Both incarnations of Under the Influence represent risk, though Ness
and Jackson have both earned the right, through their respective bodies of
work, to go out on a limb from time to time. Jackson is one of the few
multi-platinum artists who still sings in a traditional country style, but even
he can hardly expect country radio to air this long-player. It is, he
recognizes in his liner notes, a kind of indulgence he has earned. Ness, who's
been crunching country through a Clash/Cash filter since the early '80s with
his Social Distortion, arguably has less to lose: he remains less accustomed
than Jackson to hearing his songs on the radio. But one suspects No Doubt fans
will find little to dance to among his influences.
Jackson's Influences are comparatively recent, drawn from the dawn of
his career in the early '80s. He takes a turn at Jim Ed Brown's "Pop a Top,"
Charley Pride's "Kiss an Angel Good Mornin'," and John Anderson's "She Just
Started Liking Cheatin' Songs." (Those are the singers who popularized the
songs, not the songwriters.) But the core of his Influences are two
Merle Haggard pieces, and two Johnny Paycheck songs recorded by George Jones.
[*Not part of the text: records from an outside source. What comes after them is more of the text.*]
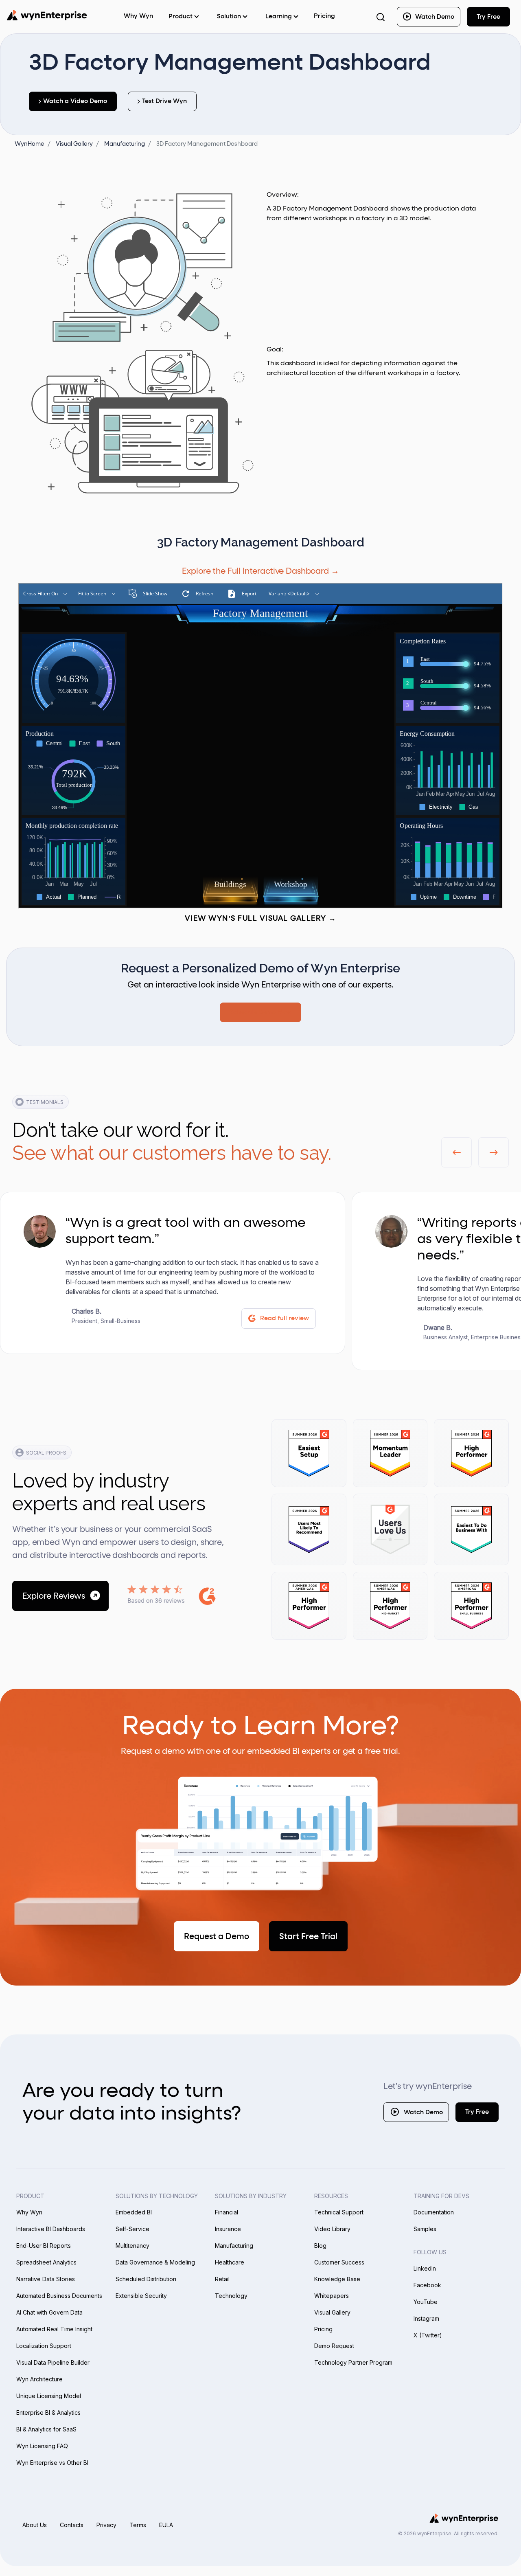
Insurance (228, 2228)
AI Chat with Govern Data (49, 2312)
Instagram (426, 2318)
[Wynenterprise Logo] (47, 15)
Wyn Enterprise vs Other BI (52, 2462)
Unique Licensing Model (48, 2395)
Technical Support (338, 2212)
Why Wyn (29, 2212)
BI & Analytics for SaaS (46, 2429)
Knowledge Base (337, 2278)
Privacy (106, 2524)
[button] (456, 1152)
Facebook (427, 2285)
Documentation (434, 2212)
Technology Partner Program (353, 2362)
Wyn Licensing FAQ (42, 2445)
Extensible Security (141, 2295)
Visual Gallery (332, 2312)
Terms (137, 2524)
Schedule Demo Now (260, 1012)
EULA (166, 2524)
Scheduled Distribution (146, 2278)
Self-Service (132, 2228)
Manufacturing (234, 2245)
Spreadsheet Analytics (46, 2262)
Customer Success (339, 2262)
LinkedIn (425, 2268)
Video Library (332, 2228)
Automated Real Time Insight (54, 2329)
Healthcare (229, 2262)
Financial (226, 2212)
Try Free (477, 2112)
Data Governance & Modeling (155, 2262)
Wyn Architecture (39, 2379)
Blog (320, 2245)
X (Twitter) (428, 2335)
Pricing (324, 16)
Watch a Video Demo (75, 101)
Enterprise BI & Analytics (48, 2412)
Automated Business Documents (59, 2295)
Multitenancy (132, 2245)
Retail (222, 2278)
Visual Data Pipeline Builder (53, 2362)
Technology (231, 2295)
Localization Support (43, 2345)
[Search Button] (380, 16)
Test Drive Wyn (164, 101)
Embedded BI (134, 2212)
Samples (425, 2228)
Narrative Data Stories (45, 2278)
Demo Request (334, 2345)
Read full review (284, 1318)
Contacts (71, 2524)
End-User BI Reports (43, 2245)
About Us (34, 2524)
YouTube (426, 2301)
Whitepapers (331, 2295)
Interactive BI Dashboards (50, 2228)
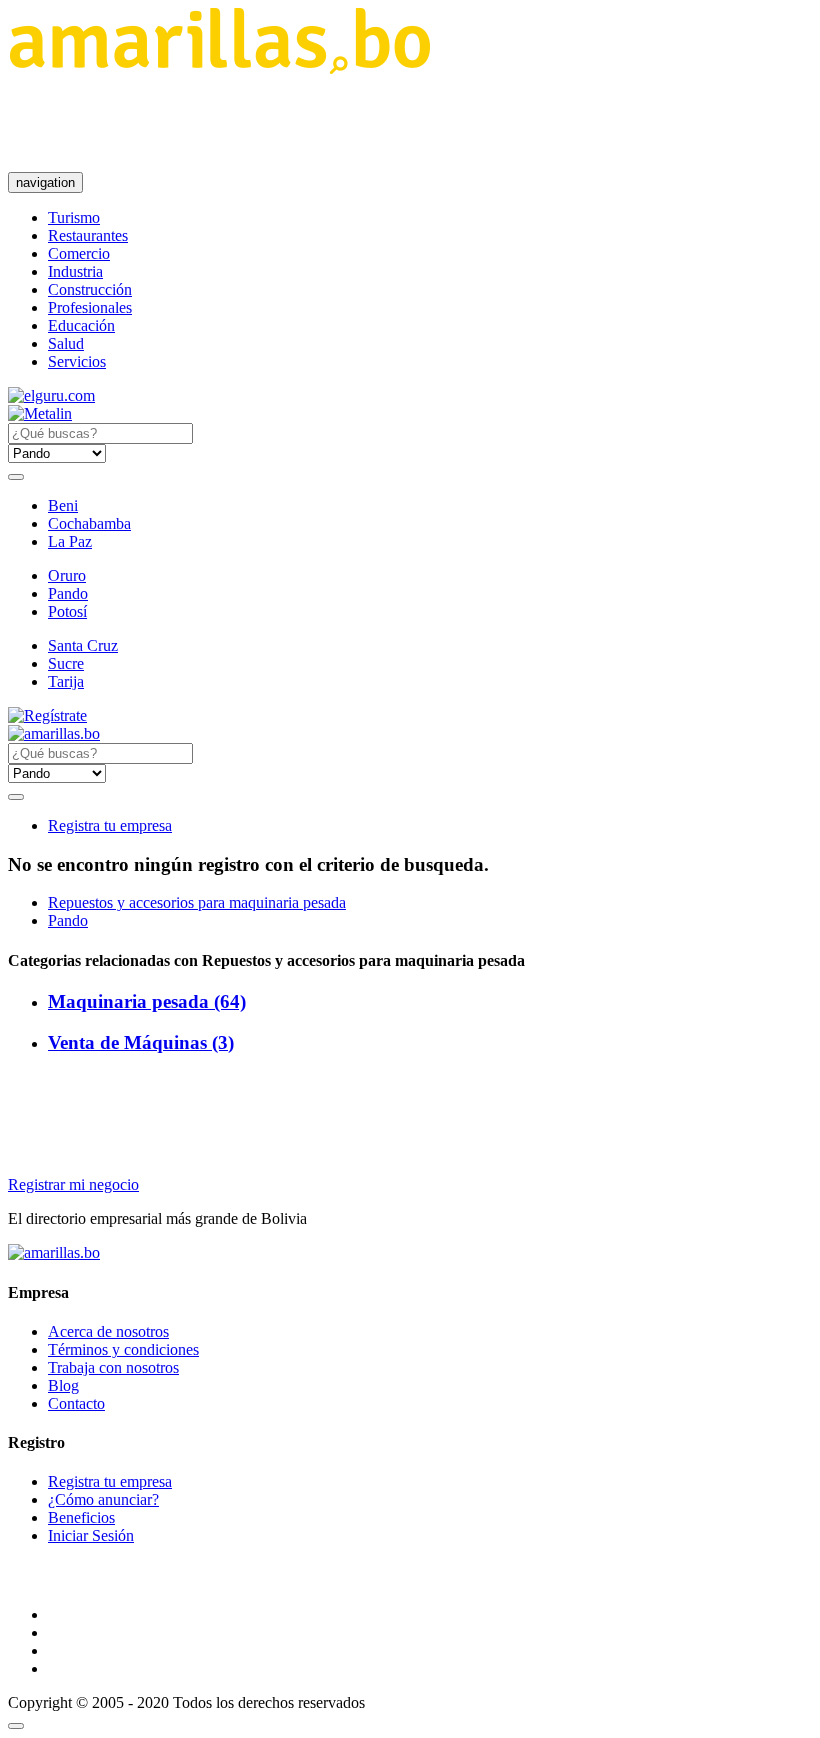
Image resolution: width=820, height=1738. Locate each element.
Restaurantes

Ness takes on a broader sample of country history and consequently makes a
shallower plunge. He nods toward distant roots with the Carter Family's
"Wildwood Flower," blasts through Hank Williams's "House of Gold," and draws
leather on Marty Robbins's classic "Big Iron." He also pounds out "I Fought the
Law," as if the Clash hadn't already transformed the Bobby Fuller Four's
rockabilly hit into epic punk rock. But for all the reverence Ness and Jackson
bring to these texts, both albums are more interesting to read (and write)
about than they are to hear. What's missing? The very emotion that makes
country and punk rock compelling.
"I wasn't trying to make these songs my own, to put my own mark on them,"
Jackson writes in his liner notes -- which seems an odd aim for so certain and
gifted a singer. Perhaps he doesn't wish to upstage his heroes, but the
tradition Jackson seeks to honor demands that he invest some of himself in
these songs -- otherwise they're not worth singing. The pieces are about prices
paid, after all. The one moment he well and truly hits his mark, on Haggard's
"The Way I Am," is almost spectacular.
It doesn't help that Keith Stegall's production scrupulously isolates
Jackson's vocals from the rest of the music, as if to suggest a kind of
high-dollar karaoke. And it really doesn't help that the final cut is a duet
with Jimmy Buffett on "Margaritaville."
Ness comes to the music with other limitations. Although punk respects
passion, the passion punk prefers is, well, rage. Not much tenderness in that
tradition, and there's certainly no crying in punk rock. Plus, Ness has a loud,
blustery voice that screams eloquently but is not noted for its subtleties. So
Whispering Bill Anderson's "Once a Day" comes off almost as caricature,
particularly given the bluntness with which the backing band play. In the end,
Ness likewise approaches these songs with too much respect, torn between what
he's good at and the demands of songs he clearly loves.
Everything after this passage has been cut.